01 Januari 2023

Old & New, Home Alone

Sebenarnya saya berencana menghabiskan malam pergantian tahun 2022 ke 2023 di rumah sakit. Istri saya sudah tiga hari dirawat karena trombosit dan HB-nya ngedrop. Eh, malah apes, menjelang tengah hari perut saya tiba-tiba kolaps. Diare tiga kali dalam hitungan jam. Badan lemas, kepala pusing. Tapi saya masih bertahan di kantor sampai tutup buku selesai. Menjelang Ashar, saya menyerah. Pulang.

Perjalanan pulang serasa lomba marathon, panjang dan melelahkan. Motor nyaris kehabisan bensin, sementara SPBU terdekat berada di arah berlawanan  dengan jalur pulang. Toko pakan kucing dekat rumah, yang biasanya buka hingga malam ternyata sudah tutup, membuat perjalanan semakin jauh. Setiba di depan rumah saya baru ingat, belum beli makan malam. 

Saya tahu betul kebiasaan tubuh saat sedang tidak enak badan. Begitu nyenggol sofa, langsung kambuh malas. Maka, selagi masih di luar dan belum tergoda untuk rebahan, harus beli makan dulu. Saya tidak ingin masuk angin lagi hanya gara-gara telat makan. 

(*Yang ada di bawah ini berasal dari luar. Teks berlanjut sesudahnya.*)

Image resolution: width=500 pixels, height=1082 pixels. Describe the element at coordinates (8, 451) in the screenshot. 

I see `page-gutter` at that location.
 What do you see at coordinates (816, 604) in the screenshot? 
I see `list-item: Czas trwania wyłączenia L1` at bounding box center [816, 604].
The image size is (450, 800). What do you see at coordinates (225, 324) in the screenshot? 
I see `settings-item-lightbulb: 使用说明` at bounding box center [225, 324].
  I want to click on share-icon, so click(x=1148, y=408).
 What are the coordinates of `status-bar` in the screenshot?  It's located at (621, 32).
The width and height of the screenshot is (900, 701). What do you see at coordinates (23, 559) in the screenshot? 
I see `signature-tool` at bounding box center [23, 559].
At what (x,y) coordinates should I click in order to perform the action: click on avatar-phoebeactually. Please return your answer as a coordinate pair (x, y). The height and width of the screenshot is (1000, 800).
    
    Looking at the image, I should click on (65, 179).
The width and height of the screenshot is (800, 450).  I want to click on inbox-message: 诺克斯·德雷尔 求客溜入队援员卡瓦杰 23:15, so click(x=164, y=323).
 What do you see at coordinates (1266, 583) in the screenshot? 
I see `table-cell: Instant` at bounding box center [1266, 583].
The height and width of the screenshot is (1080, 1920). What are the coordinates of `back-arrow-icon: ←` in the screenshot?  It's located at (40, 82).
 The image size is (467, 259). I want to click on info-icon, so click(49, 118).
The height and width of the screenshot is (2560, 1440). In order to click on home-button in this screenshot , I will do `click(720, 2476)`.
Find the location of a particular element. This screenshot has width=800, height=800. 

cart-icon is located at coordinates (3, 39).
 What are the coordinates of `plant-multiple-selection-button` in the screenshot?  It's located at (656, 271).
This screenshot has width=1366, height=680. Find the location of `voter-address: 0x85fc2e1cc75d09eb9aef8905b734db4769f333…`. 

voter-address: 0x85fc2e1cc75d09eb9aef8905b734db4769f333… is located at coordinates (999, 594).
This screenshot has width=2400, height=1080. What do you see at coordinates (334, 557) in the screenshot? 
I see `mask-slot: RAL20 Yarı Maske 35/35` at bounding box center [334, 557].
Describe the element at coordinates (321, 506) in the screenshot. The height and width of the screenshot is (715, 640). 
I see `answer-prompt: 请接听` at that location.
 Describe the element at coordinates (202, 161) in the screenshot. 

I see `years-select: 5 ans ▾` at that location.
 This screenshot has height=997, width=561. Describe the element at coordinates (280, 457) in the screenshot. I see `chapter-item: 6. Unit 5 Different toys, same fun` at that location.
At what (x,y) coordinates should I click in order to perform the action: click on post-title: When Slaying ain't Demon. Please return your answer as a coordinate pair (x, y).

Ternyata, perjalanan yang lebih panjang, ditambah sedikit maksa bertahan tidak keburu ambruk, untuk memberi makan kucing dan ayam, greges-greges, mual dan pegel-pegelnya tidak terasa lagi. Terutama setelah melahap nasi bungkus yang semula saya siapkan untuk makan malam.

Menjelang Magrib, setelah mandi air hangat, badan terasa lebih segar. Saya pun bersiap berangkat ke rumah sakit. Tapi begitu keluar halaman,  badan tiba-tiba menggigil. Terpaksa putar balik, dan langsung meringkuk dalam selimut.

Mendekati pergantian tahun, perut mulai keroncongan. Di rumah hanya tersisa kurma, wafer, dan beberapa bungkus mi instan. Sementara lidah Jawa saya tetap minta nasi.

Beruntung, masih ada warung yang buka.

“Sendiri saja, Pak?” tanya penjualnya. Padahal dia tahu saya datang sendiri.

Begitulah asyiknya Indonesia. Bermula dari pertanyaan basa-basi, berkembang menjadi obrolan gayeng.

Perut saya ternyata cuma aleman. Setelah empat suap, semangat ngunyah langsung ambyar. Nasi setengah porsi yang sebenarnya cuma segenggam, mendadak nampak segunung.

Di saat saya bingung cari alasan untuk berhenti makan, ponsel penjual nasi berdering. Suara dari loudspeaker terdengar cukup jelas. Orang di sebelah sana memberi tahu, istrinya baru saja melahirkan.

“Tutup saja, Mas. Nggak apa-apa,” saya langsung memanfaatkan situasi, menyelamatkan diri dari rasa bersalah karena makan masih tersisa banyak.

Saya pulang jalan kaki, ditemani suara jedoran mercon menyambut tahun baru.

Setiba di depan pagar rumah, para kucing muncul satu per satu dan mulai ribut. Saya kira mereka minta makan, ternyata cuma pengin ditemani. Mereka selonjoran manis di sekitar saya.

Tahun sudah berganti. Jedoran mercon mulai reda. Satu per satu kucing-kucing pergi. Tinggal saya sendiri, termenung di teras.

Di saat mata mulai ngantuk, saya merasakan kehadiran sesuatu di arah pintu masuk rumah. Hampir saja saya kabur. Tapi percuma. Kalau yang datang itu punya niat buruk, saya tidak punya tempat untuk ngumpet.

Saya punya teman-teman khayalan, tapi setiap kali mereka datang, saya tidak merasakan sensasi apapun. Beda dengan yang ini. Saya bisa tahu persis dimana dia berada. Bahkan saya merasakan ketika dia sedang “melihat” saya atau “memandang” ke arah lain.

Saya tidak tahu harus bagaimana, selain diam dan menunggu. Supaya pikiran tidak ngelantur ke sana ke mari, awalnya saya menyanyi dalam hati, kemudian memutar musik instrumental di ponsel.

Setelah beberapa lagu berlalu, dan mata semakin berat, saya memberanikan diri bicara, “Aku ngantuk, boleh tidur?”

Entah kebetulan atau hanya perasaan saya, setelah itu sensasi aneh di dekat pintu tidak terasa lagi. Suasana yang semula tenang dan tidak terasa sepi, mendadak berubah menjadi hening, dingin dan terasa, saya sedang sendiri.

Saya pun berdiri, mengucapkan terima kasih sudah ditemani, lalu bergegas masuk rumah.